Mindestabstand von 6 Metern
Der Nachbar bestreitet nicht, dass die Schwarzföhre die kantonalen Grenzabstandsvorschriften verletzt und für hochstämmige Bäume (gleich wie im Kanton St.Gallen) ein Mindestabstand von der Grenze von 6 Metern eingehalten werden muss. Er rügt hingegen, dass das Gericht hätte prüfen müssen, ob die Voraussetzungen für die übermässigen Immissionen nach Art. 679 und 684 ZGB erfüllt seien. Seiner Meinung nach seien der Nadelfall und der Harzfluss seiner Schwarzföhre nicht als übermässige Immissionen zu qualifizieren, da es sich beim betroffenen Wohnquartier um ein Gartenquartier mit alten Baumbeständen handle und diese Immissionen hinzunehmen seien. Zudem sei das Beseitigungsrecht nach 30 Jahren verwirkt (mit Verweis auf das Urteil des Bundesgerichts aus dem Jahre 2015: 5D_80/2015 vom 7.9.2015).

Alte Bäume – neue Besitzer, neue Rechte
Das Obergericht stellte fest, dass die Kantone nach Art. 688 ZGB befugt sind, für Anpflanzungen bestimmte Abstände vom nachbarlichen Grundstück vorzuschreiben. Halten Pflanzungen kantonalrechtliche Abstände nicht ein, kann ihre Beseitigung ohne Nachweis übermässiger Einwirkungen verlangt werden. Und wenn der Anspruch auf Beseitigung der Pflanzung nicht verwirkt ist, muss kein zusätzlicher Nachweis übermässiger Immissionen verlangt werden.
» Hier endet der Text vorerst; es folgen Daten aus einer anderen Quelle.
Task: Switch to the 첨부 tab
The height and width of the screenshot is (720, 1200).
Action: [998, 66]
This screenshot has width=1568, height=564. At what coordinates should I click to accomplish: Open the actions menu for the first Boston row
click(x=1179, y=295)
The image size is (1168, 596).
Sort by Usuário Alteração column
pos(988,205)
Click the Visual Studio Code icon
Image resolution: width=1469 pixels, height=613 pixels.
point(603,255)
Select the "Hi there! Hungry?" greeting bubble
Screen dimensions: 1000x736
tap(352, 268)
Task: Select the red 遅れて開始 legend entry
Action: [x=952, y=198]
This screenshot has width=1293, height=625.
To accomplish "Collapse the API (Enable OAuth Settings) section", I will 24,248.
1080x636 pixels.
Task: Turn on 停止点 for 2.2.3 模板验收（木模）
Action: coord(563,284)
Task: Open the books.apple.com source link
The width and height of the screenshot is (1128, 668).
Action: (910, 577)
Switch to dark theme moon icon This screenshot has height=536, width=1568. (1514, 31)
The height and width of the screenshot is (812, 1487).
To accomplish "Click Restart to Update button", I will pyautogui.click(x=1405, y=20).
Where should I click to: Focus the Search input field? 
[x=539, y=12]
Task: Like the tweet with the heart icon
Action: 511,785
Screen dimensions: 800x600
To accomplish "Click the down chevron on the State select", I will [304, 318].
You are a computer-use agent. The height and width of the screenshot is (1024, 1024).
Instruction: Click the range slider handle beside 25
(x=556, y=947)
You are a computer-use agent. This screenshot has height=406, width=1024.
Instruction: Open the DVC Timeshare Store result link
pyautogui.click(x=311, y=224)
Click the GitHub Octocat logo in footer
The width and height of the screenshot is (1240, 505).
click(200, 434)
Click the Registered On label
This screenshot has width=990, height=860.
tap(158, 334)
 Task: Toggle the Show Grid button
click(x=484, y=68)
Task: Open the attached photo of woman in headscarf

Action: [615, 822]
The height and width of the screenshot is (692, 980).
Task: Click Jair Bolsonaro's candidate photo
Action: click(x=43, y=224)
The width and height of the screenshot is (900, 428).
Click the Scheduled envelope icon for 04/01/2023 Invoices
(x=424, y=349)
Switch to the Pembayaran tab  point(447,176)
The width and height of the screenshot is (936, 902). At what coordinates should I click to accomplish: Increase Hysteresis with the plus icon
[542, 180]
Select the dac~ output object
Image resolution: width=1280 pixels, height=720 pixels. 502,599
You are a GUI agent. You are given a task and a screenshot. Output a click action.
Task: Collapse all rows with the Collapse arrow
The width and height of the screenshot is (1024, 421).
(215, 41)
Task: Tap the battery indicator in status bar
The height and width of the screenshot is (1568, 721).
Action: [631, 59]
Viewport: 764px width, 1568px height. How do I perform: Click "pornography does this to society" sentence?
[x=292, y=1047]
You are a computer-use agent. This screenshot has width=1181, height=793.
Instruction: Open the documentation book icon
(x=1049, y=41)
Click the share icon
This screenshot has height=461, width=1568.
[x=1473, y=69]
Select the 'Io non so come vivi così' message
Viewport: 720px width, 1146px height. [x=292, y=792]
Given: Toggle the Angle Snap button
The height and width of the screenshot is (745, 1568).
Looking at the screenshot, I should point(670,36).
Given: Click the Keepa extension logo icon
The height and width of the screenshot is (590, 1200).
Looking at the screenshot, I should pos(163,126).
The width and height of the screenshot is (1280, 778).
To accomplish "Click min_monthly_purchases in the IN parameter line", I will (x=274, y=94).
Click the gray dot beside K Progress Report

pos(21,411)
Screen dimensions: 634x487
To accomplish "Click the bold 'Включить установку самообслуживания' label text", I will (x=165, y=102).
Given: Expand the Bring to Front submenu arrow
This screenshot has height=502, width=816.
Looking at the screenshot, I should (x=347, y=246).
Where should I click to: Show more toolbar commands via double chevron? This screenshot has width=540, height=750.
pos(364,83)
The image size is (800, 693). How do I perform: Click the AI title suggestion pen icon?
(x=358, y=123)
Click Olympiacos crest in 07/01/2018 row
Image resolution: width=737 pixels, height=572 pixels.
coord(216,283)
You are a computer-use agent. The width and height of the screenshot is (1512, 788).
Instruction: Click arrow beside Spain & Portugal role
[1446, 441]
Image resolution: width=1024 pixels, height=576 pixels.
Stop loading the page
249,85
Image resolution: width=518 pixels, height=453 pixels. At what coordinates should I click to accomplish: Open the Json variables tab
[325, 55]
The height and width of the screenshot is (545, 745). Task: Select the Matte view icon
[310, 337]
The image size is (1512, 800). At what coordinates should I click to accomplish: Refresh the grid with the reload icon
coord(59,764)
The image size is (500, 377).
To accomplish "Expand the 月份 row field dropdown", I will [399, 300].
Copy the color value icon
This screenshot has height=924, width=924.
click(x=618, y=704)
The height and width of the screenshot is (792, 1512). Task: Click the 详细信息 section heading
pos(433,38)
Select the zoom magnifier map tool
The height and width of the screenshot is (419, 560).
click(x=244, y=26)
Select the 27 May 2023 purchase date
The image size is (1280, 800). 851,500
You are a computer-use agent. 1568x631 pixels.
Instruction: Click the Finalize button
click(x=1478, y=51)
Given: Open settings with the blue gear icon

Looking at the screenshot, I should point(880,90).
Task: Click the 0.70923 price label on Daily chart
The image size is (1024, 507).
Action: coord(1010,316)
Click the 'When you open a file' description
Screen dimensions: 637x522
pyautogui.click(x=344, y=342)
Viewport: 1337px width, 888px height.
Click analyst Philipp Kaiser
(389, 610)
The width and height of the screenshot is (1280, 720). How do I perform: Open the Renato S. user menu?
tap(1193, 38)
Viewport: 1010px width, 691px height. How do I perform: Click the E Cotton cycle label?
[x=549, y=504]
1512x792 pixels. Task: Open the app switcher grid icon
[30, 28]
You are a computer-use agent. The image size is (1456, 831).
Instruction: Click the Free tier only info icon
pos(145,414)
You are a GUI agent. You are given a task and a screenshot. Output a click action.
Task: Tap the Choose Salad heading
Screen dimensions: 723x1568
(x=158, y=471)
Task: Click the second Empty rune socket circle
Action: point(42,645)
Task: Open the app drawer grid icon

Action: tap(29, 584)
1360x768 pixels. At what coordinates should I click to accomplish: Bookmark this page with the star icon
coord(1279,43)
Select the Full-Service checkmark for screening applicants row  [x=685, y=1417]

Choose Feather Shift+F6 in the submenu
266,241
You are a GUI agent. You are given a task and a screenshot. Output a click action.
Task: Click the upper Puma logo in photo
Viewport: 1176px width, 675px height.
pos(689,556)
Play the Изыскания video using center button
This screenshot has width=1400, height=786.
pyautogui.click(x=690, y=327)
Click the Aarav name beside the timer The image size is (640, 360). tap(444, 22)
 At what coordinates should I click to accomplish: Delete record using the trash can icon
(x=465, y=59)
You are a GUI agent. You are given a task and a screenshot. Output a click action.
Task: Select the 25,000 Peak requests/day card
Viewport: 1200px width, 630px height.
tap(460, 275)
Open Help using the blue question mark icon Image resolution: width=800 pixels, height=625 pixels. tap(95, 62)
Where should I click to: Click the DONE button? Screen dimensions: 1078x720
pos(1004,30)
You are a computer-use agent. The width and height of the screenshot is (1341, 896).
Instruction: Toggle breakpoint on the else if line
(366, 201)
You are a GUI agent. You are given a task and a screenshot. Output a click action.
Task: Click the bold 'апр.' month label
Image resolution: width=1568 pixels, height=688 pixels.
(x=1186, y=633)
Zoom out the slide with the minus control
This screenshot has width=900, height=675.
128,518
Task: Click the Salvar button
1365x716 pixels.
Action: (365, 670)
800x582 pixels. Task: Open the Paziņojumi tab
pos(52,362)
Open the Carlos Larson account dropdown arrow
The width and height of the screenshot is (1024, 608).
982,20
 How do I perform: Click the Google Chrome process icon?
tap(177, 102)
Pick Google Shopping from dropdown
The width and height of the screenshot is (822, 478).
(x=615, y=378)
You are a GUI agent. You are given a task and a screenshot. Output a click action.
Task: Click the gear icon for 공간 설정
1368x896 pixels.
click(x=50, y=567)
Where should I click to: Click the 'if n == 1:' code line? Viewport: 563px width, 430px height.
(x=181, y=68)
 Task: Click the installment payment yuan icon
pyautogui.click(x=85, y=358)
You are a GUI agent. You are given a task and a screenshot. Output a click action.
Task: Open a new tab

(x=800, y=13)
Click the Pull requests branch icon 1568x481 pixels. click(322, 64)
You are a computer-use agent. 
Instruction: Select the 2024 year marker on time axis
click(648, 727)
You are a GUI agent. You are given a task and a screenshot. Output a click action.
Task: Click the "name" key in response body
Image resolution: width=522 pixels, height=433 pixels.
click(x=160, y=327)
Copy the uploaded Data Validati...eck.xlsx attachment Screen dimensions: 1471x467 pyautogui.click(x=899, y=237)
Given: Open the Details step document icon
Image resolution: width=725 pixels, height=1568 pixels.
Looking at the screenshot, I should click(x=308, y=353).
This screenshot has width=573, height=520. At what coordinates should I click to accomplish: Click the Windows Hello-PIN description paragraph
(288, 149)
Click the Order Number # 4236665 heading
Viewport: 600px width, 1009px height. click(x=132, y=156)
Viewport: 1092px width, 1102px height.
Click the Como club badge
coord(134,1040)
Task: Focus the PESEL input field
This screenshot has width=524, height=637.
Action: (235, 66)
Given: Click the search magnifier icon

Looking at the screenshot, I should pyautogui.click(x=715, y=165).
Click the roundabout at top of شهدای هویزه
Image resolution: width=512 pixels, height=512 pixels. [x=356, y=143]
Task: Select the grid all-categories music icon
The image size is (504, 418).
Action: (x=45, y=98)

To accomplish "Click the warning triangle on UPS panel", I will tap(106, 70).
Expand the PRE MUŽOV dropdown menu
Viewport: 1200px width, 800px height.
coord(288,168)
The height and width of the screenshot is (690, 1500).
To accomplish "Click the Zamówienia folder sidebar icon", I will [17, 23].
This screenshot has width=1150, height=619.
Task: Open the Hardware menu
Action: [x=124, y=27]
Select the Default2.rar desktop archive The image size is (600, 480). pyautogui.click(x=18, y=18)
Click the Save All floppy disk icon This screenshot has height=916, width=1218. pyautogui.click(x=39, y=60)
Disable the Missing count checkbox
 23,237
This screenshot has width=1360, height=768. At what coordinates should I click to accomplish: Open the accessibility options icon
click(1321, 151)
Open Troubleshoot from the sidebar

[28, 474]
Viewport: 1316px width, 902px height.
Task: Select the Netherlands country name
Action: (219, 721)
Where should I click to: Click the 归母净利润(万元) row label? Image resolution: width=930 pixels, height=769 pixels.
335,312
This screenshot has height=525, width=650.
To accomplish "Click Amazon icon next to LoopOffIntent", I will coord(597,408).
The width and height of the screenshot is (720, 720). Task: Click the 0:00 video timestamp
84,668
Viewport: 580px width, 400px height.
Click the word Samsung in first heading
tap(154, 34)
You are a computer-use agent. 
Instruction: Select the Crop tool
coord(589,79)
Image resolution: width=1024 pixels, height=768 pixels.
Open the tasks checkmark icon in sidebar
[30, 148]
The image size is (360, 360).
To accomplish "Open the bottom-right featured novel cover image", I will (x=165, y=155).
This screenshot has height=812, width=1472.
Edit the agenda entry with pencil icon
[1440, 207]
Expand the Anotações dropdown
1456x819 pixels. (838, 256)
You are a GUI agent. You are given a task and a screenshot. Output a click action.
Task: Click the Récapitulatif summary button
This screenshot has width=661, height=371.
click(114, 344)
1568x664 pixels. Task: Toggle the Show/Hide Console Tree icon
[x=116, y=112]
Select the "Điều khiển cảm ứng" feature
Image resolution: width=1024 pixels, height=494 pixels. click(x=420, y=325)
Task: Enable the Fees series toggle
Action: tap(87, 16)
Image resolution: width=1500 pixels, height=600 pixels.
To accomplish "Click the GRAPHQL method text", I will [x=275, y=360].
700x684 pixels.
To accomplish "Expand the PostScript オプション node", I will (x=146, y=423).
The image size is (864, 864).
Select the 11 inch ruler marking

Der Kanton darf Beseitigungsansprüche wegen Unterabstands einer Verjährungsfrist unterstellen. Vorliegend hat der Kanton Aargau keine solche Verjährungsfristen eingeführt (Der Kanton St.Gallen hat die Unverjährbarkeit ins Gesetz geschrieben: Art. 98sexies EGzZGB). Gemäss der Praxis des Obergerichts Aargau kann der Beseitigungsanspruch wegen verzögerter Rechtsausübung verwirken. Es gilt die Frist für die ausserordentliche Ersitzung von 30 Jahren. Da das kantonale Recht auf das Rechtsmissbrauchsverbot zurückgreift, kann einzig eine langjährige Duldung des aktuellen Eigentümers des Grundstücks zur Verwirkung des Beseitigungsanspruchs führen. Die Dauer der widerspruchslosen Duldung durch den Voreigentümer ist nicht anzurechnen, weil dieses Verhalten keinen Rechtsmissbrauch durch den aktuellen Eigentümer begründen kann (vgl. BGE 150 III 17). Dies führt zu einer geänderten Praxis, wonach die Verwirkungsfrist von 30 Jahren bei einer Handänderung jeweils neu zu laufen beginnt. Dass damit bei einer Handänderung auch die Beseitigung von alten und wertvoll gewordenen Bäumen, die auf dem benachbarten Grundstück den Grenzabstand nicht einhalten, verlangt werden kann, entspricht dem Willen des Gesetzgebers, weshalb das Obergericht Aargau die Fällung der Schwarzföhre letztinstanzlich bestätigte.